- Darganata Location in Turkmenistan
- Coordinates: 40°29′N 62°10′E﻿ / ﻿40.483°N 62.167°E
- Country: Turkmenistan
- Province: Lebap Province
- District: Darganata District

Population (2010)
- • Total: 21,465
- Postal code: 745190

= Darganata =

Darganata is the capital city of Darganata District in Lebap Province of Turkmenistan.
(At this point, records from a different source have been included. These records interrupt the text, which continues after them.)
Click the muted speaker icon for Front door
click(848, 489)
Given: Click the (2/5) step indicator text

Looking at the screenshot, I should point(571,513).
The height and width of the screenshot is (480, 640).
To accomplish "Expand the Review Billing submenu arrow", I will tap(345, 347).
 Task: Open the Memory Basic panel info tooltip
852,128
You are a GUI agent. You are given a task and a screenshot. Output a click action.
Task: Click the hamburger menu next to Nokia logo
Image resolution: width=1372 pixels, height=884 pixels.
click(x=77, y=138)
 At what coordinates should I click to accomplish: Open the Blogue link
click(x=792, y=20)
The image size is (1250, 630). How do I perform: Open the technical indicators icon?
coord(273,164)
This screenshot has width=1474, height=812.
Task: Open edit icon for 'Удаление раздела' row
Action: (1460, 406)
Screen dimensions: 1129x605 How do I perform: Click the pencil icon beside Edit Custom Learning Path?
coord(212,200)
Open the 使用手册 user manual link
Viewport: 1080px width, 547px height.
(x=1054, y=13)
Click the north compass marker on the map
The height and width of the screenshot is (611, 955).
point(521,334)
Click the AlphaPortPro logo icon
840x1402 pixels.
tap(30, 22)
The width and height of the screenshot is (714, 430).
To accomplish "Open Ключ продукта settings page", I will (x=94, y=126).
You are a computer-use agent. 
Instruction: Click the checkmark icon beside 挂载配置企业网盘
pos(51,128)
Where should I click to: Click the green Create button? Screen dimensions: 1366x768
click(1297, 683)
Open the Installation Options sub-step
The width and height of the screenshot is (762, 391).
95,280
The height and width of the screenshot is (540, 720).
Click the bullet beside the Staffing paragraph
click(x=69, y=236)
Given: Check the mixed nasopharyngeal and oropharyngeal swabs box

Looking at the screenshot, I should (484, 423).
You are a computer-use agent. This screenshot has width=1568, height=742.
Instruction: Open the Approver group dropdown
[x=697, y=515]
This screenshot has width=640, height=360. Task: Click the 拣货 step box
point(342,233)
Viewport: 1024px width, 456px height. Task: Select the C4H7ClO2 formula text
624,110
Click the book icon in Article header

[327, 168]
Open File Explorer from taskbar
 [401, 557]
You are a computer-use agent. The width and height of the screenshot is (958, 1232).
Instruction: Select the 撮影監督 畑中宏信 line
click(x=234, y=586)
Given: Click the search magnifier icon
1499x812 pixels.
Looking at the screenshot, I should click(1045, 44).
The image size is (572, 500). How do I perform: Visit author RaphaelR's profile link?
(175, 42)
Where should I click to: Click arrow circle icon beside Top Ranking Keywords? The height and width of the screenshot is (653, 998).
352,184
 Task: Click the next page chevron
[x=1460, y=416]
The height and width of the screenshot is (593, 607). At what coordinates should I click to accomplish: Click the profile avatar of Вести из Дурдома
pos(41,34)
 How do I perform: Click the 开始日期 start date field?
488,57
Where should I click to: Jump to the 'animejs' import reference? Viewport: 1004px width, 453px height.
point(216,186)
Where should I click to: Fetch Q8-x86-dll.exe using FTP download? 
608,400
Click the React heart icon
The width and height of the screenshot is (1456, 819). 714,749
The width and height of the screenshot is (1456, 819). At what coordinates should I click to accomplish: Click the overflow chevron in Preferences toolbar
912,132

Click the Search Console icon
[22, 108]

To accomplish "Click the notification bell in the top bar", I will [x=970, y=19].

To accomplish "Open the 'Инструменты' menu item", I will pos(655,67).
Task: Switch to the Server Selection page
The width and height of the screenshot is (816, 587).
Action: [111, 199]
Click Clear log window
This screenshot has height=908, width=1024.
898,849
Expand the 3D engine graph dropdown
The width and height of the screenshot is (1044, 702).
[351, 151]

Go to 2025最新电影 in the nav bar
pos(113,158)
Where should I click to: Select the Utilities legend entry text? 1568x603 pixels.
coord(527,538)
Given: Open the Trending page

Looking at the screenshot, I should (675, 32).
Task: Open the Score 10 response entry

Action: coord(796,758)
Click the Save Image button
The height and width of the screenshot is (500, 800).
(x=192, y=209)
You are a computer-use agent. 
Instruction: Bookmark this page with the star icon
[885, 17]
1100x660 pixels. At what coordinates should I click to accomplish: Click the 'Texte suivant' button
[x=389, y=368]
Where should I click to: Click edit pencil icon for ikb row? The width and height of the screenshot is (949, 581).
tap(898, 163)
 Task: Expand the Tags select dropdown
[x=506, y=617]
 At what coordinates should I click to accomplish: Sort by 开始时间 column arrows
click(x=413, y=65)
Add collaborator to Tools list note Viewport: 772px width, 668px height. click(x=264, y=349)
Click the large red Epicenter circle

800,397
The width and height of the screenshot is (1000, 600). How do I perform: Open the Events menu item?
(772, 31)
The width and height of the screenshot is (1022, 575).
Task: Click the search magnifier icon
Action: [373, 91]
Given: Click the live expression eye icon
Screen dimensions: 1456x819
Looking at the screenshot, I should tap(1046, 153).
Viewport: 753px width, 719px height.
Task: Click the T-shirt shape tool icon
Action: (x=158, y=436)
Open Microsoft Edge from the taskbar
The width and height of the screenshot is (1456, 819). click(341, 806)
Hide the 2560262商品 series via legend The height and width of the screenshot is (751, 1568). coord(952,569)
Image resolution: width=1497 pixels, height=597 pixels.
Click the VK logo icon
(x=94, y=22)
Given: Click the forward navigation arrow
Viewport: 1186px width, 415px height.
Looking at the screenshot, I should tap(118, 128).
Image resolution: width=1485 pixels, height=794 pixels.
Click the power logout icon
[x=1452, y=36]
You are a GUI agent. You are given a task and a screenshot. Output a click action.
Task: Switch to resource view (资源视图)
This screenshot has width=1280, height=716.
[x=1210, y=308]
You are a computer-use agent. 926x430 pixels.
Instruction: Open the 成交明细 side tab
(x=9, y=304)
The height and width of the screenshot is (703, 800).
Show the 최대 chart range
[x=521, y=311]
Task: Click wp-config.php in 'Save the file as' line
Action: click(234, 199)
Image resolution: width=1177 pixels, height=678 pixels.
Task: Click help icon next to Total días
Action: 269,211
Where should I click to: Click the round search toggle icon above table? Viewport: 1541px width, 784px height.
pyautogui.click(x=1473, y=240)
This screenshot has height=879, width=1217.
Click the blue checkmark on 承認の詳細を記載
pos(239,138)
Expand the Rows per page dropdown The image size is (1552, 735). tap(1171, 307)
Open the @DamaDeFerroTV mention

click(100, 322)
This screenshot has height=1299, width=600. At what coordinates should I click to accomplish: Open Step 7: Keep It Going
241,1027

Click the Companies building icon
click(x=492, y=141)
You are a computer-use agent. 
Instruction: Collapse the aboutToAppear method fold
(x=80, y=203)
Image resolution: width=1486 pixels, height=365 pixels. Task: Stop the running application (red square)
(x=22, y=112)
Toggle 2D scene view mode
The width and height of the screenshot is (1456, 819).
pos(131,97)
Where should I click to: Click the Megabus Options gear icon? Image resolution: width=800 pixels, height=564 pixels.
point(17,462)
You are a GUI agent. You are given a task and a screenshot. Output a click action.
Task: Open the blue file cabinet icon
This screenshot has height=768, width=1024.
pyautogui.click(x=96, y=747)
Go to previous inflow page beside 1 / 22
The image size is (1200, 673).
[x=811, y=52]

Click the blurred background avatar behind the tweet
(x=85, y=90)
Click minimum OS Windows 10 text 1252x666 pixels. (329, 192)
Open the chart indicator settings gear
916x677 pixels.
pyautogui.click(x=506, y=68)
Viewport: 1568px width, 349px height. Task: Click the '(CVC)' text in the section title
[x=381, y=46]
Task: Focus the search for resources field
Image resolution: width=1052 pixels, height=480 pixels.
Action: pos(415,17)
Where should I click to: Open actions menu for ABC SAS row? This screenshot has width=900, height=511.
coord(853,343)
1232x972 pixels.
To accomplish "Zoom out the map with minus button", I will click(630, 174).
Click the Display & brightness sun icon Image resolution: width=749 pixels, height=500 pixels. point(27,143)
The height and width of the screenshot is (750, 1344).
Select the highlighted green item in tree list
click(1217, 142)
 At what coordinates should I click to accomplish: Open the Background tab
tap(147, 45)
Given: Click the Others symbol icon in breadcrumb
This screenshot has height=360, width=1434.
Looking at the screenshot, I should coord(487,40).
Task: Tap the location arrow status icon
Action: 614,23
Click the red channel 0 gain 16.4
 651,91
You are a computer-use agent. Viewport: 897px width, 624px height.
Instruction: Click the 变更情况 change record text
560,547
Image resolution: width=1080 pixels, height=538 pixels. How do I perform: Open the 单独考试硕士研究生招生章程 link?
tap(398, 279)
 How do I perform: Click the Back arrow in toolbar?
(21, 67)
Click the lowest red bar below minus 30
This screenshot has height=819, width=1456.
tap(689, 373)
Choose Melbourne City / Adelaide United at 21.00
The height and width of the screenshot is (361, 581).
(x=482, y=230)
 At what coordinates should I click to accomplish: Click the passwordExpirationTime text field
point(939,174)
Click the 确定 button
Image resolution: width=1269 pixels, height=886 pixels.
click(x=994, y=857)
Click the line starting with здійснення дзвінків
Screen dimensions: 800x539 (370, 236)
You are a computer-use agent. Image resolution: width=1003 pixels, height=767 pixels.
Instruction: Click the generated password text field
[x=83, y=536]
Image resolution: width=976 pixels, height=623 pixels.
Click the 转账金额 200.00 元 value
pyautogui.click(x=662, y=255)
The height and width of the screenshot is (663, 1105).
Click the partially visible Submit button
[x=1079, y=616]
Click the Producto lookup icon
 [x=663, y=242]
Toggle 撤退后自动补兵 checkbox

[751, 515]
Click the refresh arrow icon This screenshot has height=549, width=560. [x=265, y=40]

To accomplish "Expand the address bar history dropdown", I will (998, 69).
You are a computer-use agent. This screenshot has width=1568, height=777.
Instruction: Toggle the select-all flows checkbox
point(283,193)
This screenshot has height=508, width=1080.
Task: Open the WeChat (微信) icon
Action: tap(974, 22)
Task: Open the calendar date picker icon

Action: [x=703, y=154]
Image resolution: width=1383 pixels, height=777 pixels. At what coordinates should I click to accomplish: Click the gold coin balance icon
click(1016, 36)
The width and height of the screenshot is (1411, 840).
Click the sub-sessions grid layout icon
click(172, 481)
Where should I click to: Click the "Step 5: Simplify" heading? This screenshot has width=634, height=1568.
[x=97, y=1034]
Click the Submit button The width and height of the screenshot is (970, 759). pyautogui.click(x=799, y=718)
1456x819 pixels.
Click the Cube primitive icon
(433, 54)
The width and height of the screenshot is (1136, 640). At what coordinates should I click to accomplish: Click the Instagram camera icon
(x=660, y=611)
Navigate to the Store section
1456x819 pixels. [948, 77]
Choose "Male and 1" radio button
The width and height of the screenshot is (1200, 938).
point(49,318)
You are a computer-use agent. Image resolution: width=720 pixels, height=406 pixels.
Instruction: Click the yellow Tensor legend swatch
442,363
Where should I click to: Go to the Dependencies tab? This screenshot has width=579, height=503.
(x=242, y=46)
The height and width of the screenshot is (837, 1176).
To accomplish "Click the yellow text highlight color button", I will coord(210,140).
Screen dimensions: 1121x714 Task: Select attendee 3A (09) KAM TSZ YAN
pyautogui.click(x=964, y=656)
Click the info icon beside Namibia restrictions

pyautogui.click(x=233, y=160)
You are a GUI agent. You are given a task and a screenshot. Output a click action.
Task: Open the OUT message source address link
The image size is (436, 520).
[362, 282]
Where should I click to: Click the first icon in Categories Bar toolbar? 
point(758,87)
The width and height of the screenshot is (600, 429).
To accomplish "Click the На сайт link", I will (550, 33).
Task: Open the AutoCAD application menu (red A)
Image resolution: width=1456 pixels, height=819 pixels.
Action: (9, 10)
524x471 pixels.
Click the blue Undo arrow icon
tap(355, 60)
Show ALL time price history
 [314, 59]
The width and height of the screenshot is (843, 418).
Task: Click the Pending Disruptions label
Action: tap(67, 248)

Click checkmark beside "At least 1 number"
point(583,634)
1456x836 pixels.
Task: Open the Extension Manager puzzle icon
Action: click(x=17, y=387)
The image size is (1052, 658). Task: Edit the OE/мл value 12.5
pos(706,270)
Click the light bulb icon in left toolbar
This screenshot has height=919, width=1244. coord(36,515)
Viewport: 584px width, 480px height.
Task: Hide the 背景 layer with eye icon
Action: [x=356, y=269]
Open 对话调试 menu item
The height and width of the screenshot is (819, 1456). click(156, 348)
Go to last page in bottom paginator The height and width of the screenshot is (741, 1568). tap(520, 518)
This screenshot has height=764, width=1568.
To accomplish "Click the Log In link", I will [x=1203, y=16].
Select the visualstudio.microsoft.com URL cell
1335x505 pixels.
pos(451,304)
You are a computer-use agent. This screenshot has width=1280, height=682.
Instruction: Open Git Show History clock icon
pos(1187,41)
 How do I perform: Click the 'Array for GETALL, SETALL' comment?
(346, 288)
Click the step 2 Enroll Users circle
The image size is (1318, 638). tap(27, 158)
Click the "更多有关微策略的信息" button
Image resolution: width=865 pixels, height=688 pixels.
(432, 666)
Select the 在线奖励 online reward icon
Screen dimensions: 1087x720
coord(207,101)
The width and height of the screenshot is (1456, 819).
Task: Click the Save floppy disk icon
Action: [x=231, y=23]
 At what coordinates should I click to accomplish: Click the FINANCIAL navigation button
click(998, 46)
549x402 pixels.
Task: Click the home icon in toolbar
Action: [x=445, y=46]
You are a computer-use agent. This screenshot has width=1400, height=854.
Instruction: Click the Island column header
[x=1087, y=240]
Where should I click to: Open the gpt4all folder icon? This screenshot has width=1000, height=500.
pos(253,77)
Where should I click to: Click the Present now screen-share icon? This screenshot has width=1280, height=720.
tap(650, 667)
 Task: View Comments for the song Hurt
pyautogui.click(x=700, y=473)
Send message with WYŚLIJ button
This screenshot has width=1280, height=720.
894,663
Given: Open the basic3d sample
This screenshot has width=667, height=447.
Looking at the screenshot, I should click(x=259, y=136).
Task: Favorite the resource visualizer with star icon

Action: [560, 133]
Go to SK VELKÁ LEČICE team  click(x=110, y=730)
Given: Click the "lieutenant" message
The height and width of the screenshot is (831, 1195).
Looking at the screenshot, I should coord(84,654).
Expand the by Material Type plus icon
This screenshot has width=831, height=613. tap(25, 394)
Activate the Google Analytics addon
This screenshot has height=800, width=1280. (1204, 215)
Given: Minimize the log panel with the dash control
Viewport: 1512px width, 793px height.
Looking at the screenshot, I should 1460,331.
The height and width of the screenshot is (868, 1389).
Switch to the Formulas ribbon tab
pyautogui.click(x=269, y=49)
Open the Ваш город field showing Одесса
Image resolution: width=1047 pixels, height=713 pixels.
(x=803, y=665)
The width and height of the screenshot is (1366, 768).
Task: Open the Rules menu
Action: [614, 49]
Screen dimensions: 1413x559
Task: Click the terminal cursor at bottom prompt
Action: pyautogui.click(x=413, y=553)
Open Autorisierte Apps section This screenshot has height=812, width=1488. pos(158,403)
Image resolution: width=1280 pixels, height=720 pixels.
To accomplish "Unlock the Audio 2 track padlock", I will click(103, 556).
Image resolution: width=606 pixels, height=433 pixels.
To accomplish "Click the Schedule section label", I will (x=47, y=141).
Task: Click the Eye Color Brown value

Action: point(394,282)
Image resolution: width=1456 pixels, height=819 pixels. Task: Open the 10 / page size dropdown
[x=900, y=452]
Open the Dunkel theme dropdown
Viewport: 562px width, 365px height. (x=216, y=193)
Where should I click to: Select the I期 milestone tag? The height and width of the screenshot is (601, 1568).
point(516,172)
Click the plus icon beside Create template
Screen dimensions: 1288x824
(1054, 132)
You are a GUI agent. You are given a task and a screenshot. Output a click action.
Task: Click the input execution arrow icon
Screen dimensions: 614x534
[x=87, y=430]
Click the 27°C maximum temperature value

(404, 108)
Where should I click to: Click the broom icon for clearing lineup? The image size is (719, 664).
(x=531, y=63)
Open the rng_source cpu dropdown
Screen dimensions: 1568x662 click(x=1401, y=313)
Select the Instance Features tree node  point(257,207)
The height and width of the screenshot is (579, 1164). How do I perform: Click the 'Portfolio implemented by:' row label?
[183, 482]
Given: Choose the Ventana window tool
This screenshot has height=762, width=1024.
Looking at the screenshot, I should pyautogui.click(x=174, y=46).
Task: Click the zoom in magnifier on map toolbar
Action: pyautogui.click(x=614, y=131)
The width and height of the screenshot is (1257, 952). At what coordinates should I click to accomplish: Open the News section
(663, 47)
From 14 May 2003 to 27 November 2017, the city was called Birata.

==Etymology==
The name Darganata is of obscure origin. Atanyyazow speculates that dargan might be from an Arabic-origin root referring to "boat" or "hull" (the city is on the Amu Darya) but finds the suffix ata ("father") inexplicable. Paul Brummell notes that the name could be interpreted as "Divided Ata Tribe"; this had prompted the renaming to Birata, meaning "United Ata Tribe"!

== History ==
The place developed out of the Khorezm settlement of Dargan; however, the modern city lies about 3 km north. Nothing exists of the ancient settlement except the wall-perimeter.

On 27 July 2016, the erstwhile town was upgraded to a city; over a year later, on 5 November 2017, its Soviet-era name of Darganata was restored.

== Tourism ==
The Darganata Mausoleum (c. 14th c.) stands between the modern town and the walled perimeter of the ancient settlement; according to local tradition, it is the tomb of Abu Muslim. However, this appears to be untrue since contemporary sources record that Muslim's mutilated body was thrown in the River Tigris.